**ABOUT THIS EXERCISE**
Transcribe exactly the entries from the "You are a computer-use" line to the end, both included, minus pictures.

**SOURCE INFORMATION**
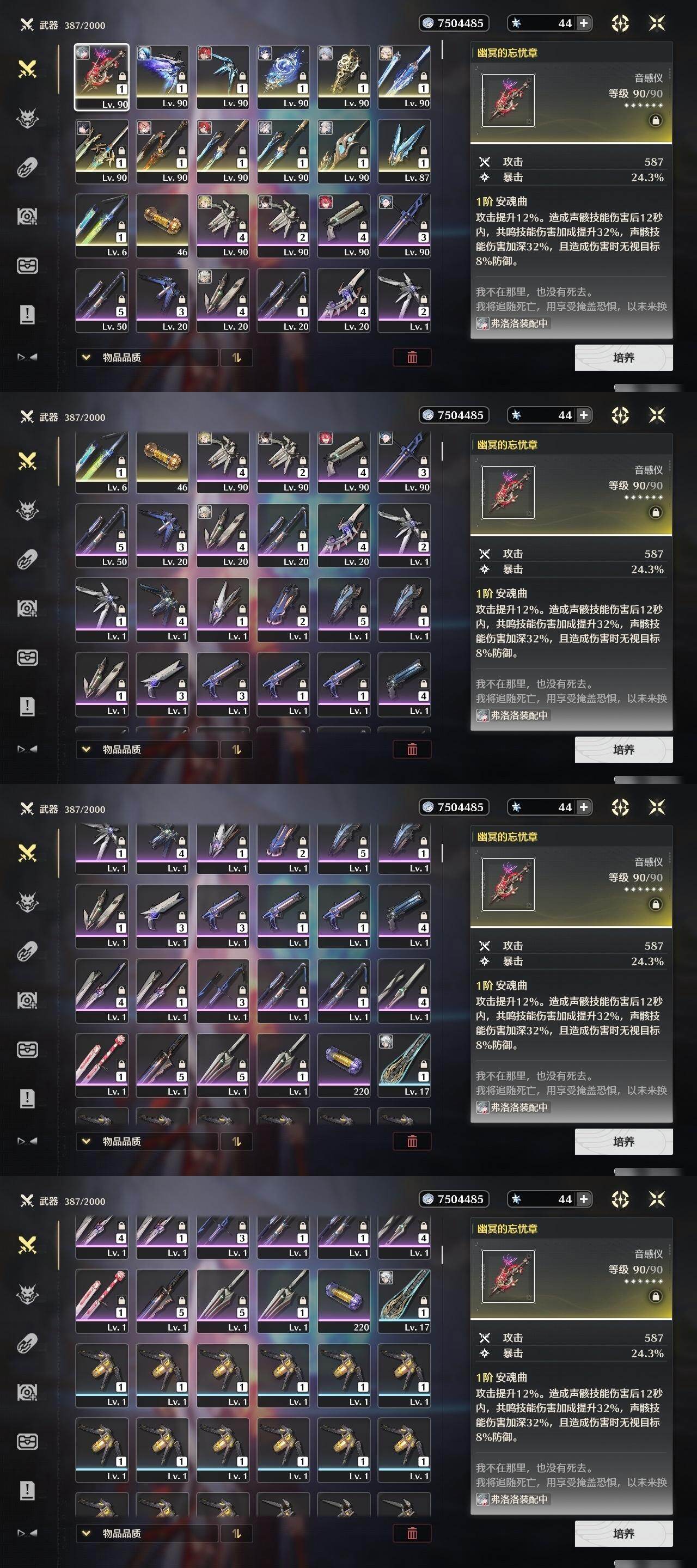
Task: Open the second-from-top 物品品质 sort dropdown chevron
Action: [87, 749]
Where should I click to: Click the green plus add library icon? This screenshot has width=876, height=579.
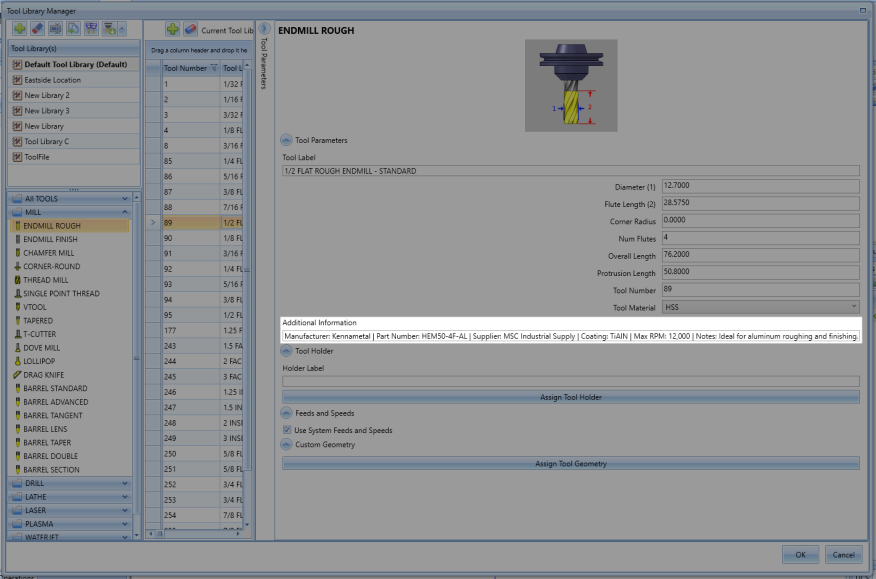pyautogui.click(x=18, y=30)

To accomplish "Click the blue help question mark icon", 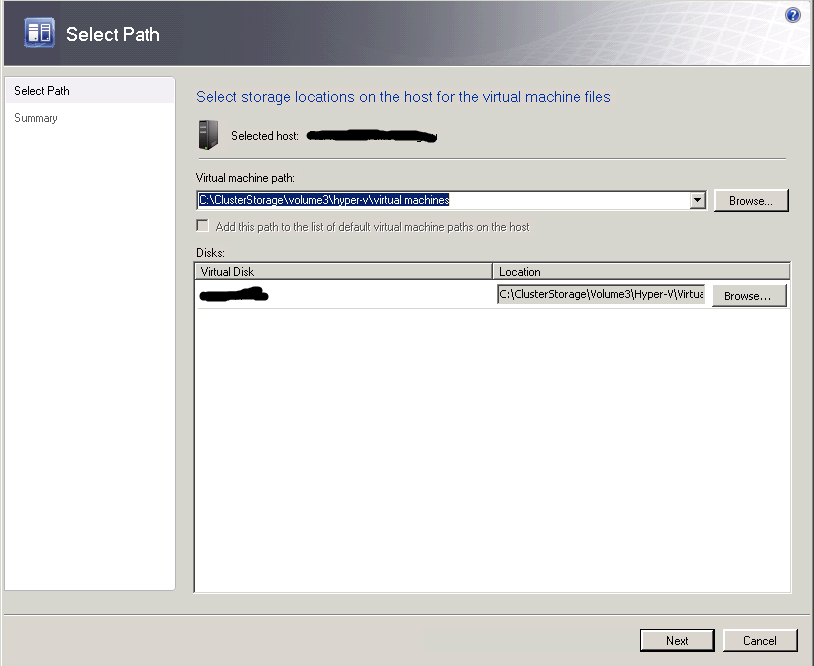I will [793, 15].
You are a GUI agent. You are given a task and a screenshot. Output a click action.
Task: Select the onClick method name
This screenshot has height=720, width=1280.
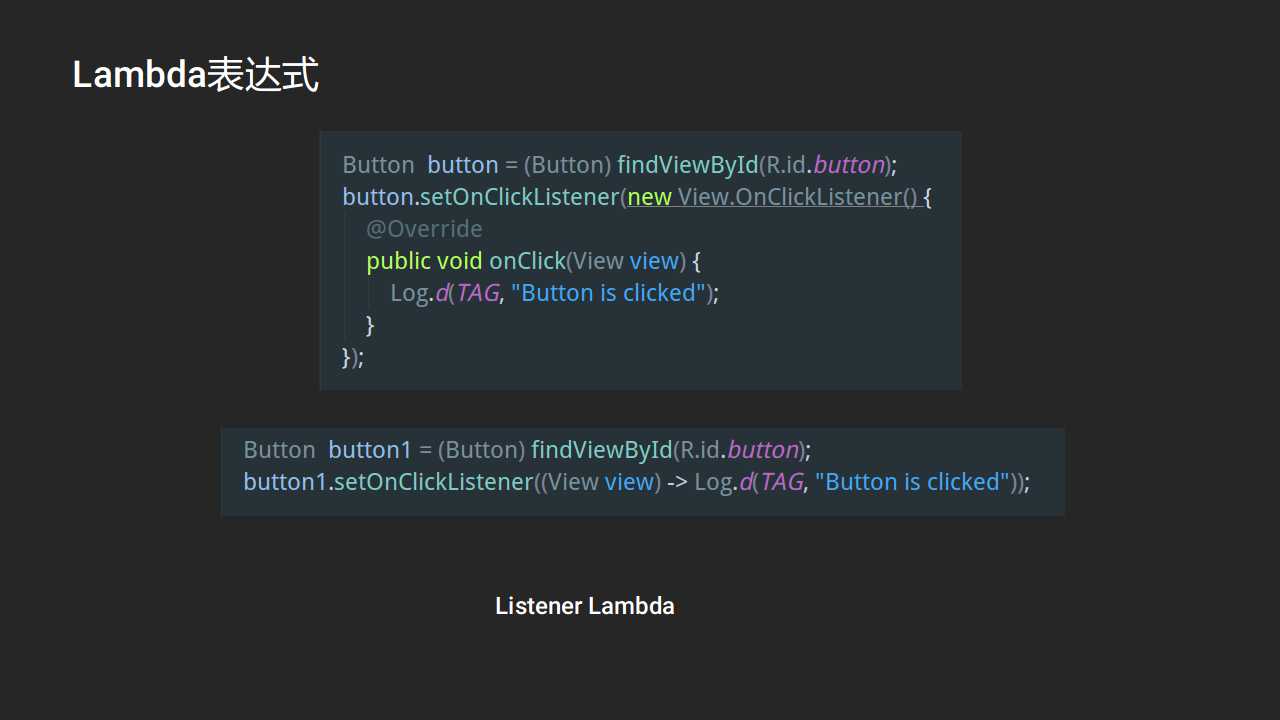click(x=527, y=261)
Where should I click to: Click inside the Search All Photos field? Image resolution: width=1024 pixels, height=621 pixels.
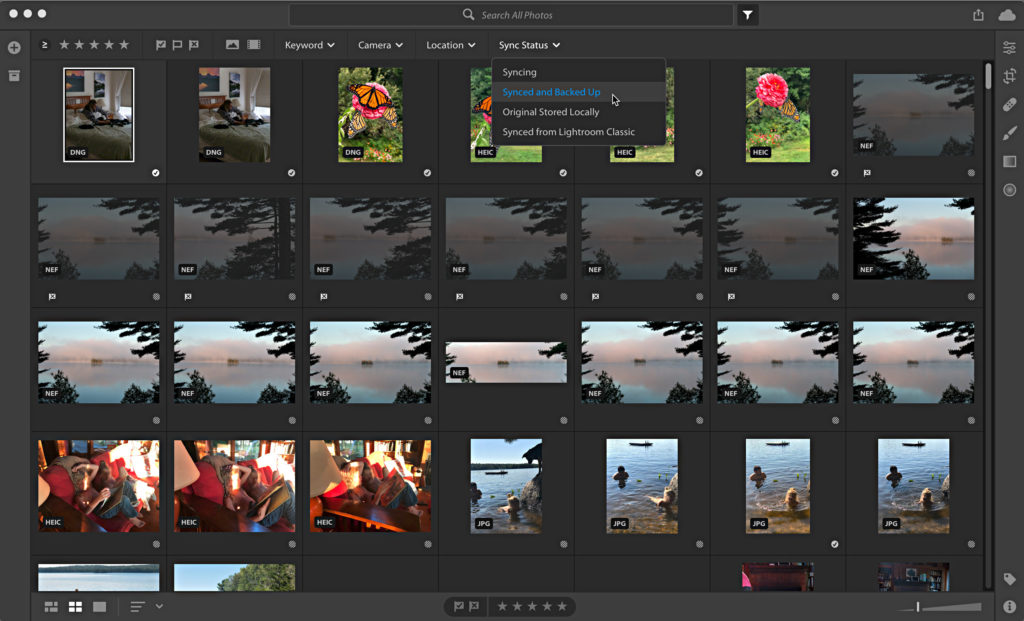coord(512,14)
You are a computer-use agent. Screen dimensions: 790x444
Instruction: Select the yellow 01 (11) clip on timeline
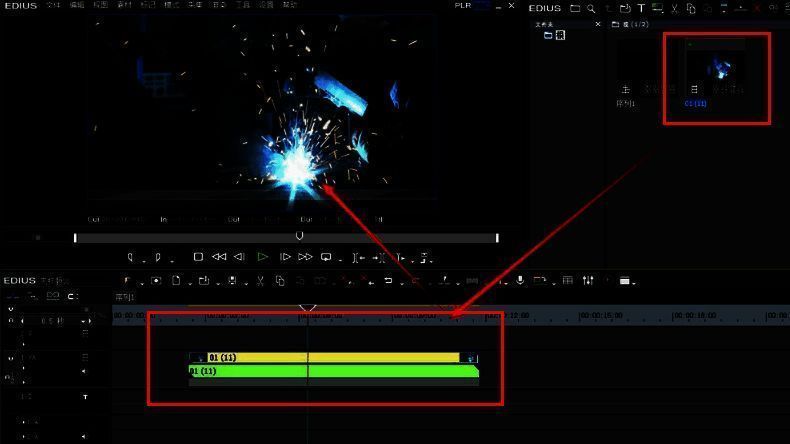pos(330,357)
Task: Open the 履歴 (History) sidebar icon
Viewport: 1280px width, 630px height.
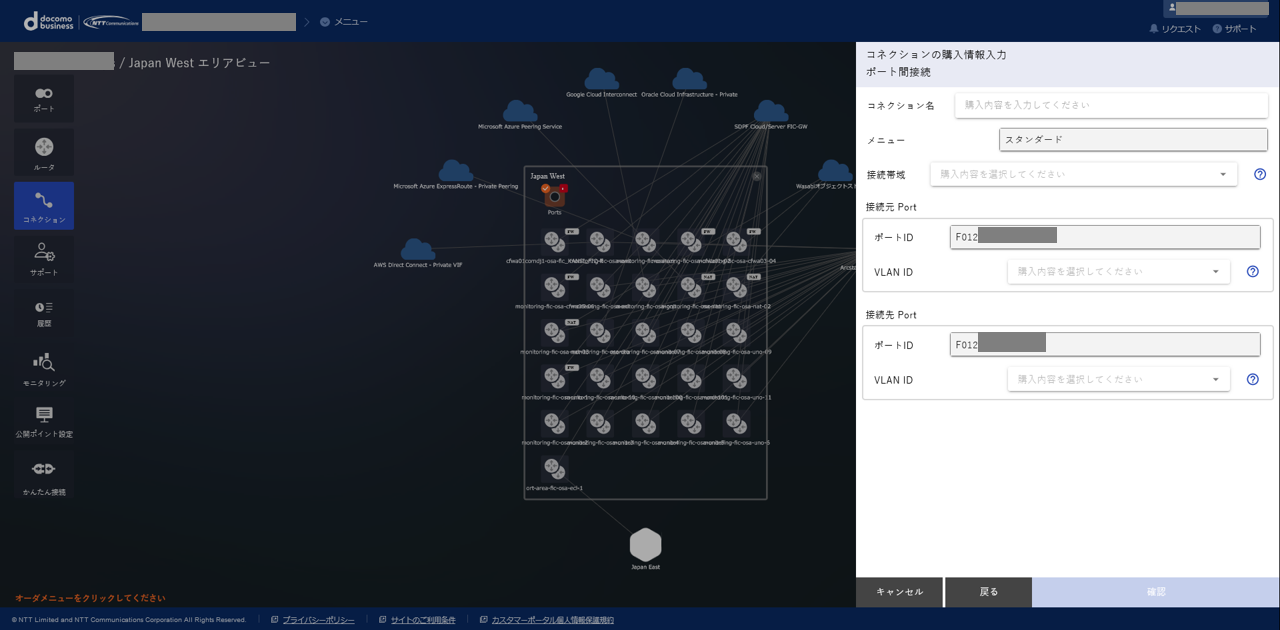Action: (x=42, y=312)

**RESPONSE AREA**
You are a computer-use agent. Screen dimensions: 790x444
Instruction: Select the yellow 01 (11) clip on timeline
pos(330,357)
Task: Open the 履歴 (History) sidebar icon
Viewport: 1280px width, 630px height.
Action: (x=42, y=312)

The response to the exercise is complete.